Passione a 300 all’ora ha avuto il piacere di intervistare Pietro Ambrosioni, giornalista e fotografo che segue da diversi anni il Supercross USA dall’interno. Un modo per conoscere la carriera di Pietro e il mondo a stelle a strisce delle ruote tassellate d’oltreoceano.

Milanese, classe 1968, Pietro è uno stimato professionista a livello mondiale sia del mondo del giornalismo che della fotografia. Ha lavorato per le migliore riviste del settore e non solo, continuando a praticare la propria professione con passione e soprattutto professionalità anche sul web essendo il corrispondente dagli USA di Moto.it.

Pietro, raccontaci come hai iniziato la tua carriera.
“Parto con il dirti che sono un grande appassionato di motocross, uno sport che mi ha sempre affascinato sin da piccolo e che ho praticato anche a livello agonistico. Mio padre a Milano aveva una stimata agenzia pubblicitaria, di parlo di fine anni ’80, e spesso ci arrivavano delle riviste che speravano di raccogliere un po di pubblicità. In quel periodo iniziai a leggere, grazie anche al fatto che praticavo snowboard, oltre a diverse riviste americane una rivista italiana chiamata Cinque Sport. L’allora direttore mi chiamò e mi chiese di andare alle gare, grazie al fatto che io spesso correggevo loro degli articoli che avevano degli errori segnalandoli alla redazione. La prima gara che ho seguito è stata quella del mondiale Sidecarcross sul Lago Maggiore. Una bella esperienza andata bene, che mi ha permesso di seguire la gara per eccellenza di quel periodo nella 500, cioè il GP del Belgio a Namur. Una specie di TT, o di GP di Macao, del Motocross. Presi una macchina fotografica e diversi rullini, feci diversi scatti da cui ne ricavai 7/8 che poi uscirono sull’articolo. Quello fu il mio primo servizio. Nel frattempo continuavo a seguire le gare, a partire dai Supercross in Europa con anche gli americani presenti, e puoi immaginare l’emozione. Nei primi anni ’90 entrai a far parte della rivista Motocross e sino al 1992 ho seguito i mondiali della 500cc in giro per tutti i circuiti, ma era davvero difficile seguirle fisicamente perché oltre a scrivere dovevo ritornare in Italia per riconsegnare i rullini. Ho deciso quindi di prendermi una pausa di circa 10 anni dalle gare, continuando però in altri ambiti la mia carriera di fotografo”.

══════════════════════════════

■ **SU COSA LAVORARE**
1. Secondo l'intervista a Pietro Ambrosioni, qual è stata la prima gara che ha seguito?
2. Riassumi in due frasi l'intervista a Pietro Ambrosioni.
3. Fornisci il seguito dell'intervista a Pietro Ambrosioni, riprendendo subito dopo l'ultima frase riportata.
Il materiale non ha alcun ruolo in questo lavoro.

■ **MATERIALE MOSTRATO**
══════════════════════════════

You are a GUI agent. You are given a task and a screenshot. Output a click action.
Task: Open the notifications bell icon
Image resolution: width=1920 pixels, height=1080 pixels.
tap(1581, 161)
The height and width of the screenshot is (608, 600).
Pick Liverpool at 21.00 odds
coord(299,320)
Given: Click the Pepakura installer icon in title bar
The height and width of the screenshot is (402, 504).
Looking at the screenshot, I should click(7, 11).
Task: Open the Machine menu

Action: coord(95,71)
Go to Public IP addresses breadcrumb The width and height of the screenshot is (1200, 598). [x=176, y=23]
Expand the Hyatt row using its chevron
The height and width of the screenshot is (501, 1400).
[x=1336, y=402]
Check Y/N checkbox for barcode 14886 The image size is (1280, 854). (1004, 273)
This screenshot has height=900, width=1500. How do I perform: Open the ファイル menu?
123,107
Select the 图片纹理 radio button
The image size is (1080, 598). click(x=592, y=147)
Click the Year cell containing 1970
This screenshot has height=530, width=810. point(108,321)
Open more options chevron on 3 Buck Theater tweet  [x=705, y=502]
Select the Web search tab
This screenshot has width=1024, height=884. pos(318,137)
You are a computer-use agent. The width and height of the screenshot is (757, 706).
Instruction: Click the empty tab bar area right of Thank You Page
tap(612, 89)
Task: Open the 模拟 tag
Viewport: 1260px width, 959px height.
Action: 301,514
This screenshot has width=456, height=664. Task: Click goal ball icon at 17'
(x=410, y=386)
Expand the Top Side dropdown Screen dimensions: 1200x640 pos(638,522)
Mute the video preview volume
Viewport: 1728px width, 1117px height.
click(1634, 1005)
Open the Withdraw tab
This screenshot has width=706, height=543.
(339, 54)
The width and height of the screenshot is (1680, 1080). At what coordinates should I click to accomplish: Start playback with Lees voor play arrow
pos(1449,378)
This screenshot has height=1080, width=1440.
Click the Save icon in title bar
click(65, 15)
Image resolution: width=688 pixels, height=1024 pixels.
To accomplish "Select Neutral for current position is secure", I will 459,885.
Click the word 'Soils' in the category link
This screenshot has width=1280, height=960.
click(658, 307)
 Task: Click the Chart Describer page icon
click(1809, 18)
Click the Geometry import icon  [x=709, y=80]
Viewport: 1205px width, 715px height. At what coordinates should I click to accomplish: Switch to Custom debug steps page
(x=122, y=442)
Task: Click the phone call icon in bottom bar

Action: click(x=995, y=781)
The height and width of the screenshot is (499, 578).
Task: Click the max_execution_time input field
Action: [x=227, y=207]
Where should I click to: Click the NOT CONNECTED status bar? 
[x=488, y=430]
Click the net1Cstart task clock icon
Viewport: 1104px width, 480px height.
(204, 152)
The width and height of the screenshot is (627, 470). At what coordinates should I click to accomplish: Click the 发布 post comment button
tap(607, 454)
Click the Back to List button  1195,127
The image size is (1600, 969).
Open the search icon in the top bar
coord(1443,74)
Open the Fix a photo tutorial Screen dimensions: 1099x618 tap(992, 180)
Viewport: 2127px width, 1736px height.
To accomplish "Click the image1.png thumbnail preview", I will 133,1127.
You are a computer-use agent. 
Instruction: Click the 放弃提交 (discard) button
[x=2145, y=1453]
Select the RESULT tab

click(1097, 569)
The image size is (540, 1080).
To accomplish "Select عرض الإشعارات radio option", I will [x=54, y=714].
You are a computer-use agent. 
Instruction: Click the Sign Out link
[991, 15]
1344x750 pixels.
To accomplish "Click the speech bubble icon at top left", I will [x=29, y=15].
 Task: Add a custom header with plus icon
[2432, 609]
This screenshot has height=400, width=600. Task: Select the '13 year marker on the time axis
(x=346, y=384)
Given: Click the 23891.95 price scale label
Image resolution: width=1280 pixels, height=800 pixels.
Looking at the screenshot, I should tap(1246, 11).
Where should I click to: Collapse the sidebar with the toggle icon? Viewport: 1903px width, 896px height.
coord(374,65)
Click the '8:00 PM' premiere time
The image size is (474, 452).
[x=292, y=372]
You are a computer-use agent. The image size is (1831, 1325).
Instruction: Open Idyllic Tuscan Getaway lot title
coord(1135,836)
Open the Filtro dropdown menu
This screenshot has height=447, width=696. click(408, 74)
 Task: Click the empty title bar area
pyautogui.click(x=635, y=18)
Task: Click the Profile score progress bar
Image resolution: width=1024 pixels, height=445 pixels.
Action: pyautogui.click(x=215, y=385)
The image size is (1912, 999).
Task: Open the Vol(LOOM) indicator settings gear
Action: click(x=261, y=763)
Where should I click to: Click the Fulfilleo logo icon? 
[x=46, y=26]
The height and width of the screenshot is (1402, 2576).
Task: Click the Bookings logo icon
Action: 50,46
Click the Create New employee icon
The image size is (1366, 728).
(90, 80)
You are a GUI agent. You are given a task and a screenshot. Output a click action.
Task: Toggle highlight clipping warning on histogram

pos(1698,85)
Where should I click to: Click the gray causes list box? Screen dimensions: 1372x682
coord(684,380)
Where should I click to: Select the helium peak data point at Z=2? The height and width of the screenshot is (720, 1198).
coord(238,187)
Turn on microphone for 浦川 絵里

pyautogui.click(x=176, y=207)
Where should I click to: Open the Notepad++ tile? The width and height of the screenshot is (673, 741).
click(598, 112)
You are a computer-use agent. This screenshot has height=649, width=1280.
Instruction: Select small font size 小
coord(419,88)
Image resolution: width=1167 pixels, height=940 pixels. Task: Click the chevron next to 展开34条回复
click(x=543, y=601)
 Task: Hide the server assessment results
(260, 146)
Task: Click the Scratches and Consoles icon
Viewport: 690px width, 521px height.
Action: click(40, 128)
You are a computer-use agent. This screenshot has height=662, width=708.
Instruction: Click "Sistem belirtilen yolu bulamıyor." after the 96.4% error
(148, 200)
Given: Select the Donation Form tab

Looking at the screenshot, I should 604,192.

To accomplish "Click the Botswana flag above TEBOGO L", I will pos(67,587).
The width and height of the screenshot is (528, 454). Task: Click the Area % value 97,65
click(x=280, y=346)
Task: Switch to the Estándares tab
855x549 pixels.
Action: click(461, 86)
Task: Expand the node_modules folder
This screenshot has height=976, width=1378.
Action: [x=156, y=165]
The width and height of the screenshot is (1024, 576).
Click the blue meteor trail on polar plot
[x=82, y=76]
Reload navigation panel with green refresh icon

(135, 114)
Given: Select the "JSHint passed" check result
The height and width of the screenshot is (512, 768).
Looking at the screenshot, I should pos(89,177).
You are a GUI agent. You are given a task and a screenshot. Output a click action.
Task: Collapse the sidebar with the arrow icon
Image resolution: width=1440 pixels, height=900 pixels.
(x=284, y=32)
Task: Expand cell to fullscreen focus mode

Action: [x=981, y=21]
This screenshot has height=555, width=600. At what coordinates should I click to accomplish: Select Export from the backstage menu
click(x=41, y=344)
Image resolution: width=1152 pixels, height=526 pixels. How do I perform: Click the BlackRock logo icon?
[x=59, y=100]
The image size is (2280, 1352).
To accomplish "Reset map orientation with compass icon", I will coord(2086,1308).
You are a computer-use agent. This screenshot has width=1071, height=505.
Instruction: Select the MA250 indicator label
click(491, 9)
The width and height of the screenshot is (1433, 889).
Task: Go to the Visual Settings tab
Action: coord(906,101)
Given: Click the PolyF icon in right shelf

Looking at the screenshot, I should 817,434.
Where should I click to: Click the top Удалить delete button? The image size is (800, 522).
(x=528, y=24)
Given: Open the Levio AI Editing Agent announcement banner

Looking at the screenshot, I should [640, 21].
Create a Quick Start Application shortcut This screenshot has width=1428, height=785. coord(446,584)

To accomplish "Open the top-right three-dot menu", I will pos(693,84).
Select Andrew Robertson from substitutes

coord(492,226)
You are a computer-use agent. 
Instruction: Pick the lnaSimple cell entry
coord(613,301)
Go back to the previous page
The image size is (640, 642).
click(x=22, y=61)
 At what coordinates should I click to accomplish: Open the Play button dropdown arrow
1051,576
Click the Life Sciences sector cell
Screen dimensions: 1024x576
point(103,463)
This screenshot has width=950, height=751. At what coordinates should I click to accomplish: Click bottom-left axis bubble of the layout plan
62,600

══════════════════════════════

■ **LE RISPOSTE**
1. Il mondiale Sidecarcross sul Lago Maggiore.

2. Pietro Ambrosioni, giornalista e fotografo milanese classe 1968, segue da anni il Supercross USA ed è corrispondente dagli USA di Moto.it. Appassionato di motocross, iniziò a seguire le gare per la rivista Cinque Sport, poi con la rivista Motocross seguì i mondiali della 500cc fino al 1992 e infine si prese una pausa di circa 10 anni dalle gare, continuando a fare il fotografo in altri ambiti.

3.
Come ti sei avvicinato al Supercross?
“Dopo essere ritornato nel 2002 a collaborare con diverse riviste seguendo il cross, l’enduro, il motard e il trial, il direttore di quel periodo di ‘Motociclismo Fuoristrada’, Roberto Ungaro, mi chiede di andare negli USA per il Supercross. Il classico ‘prendere o lasciare’ ed io ho preso assolutamente al volo questa occasione. Nel 2005-2006-2007-2008 ho seguito sia la stagione americana che quella europea, con anche le Supermoto, e non ti nascondo la fatica di questi impegni. Ho deciso quindi a fine 2008, nonostante la crisi economica, di trasferirmi definitivamente in America insieme a mia moglie e di continuare a seguire il Supercross senza mai fermarmi. Nel 2014 sono diventato corrispondente dagli USA di Moto.it. Avendo una mia agenzia di comunicazione sono completamente indipendente e, oltre a questo, lavoro con il gruppo Givi USA dove sono il responsabile globale della comunicazione”.

Come lavora un fotografo nel mondo del Supercross?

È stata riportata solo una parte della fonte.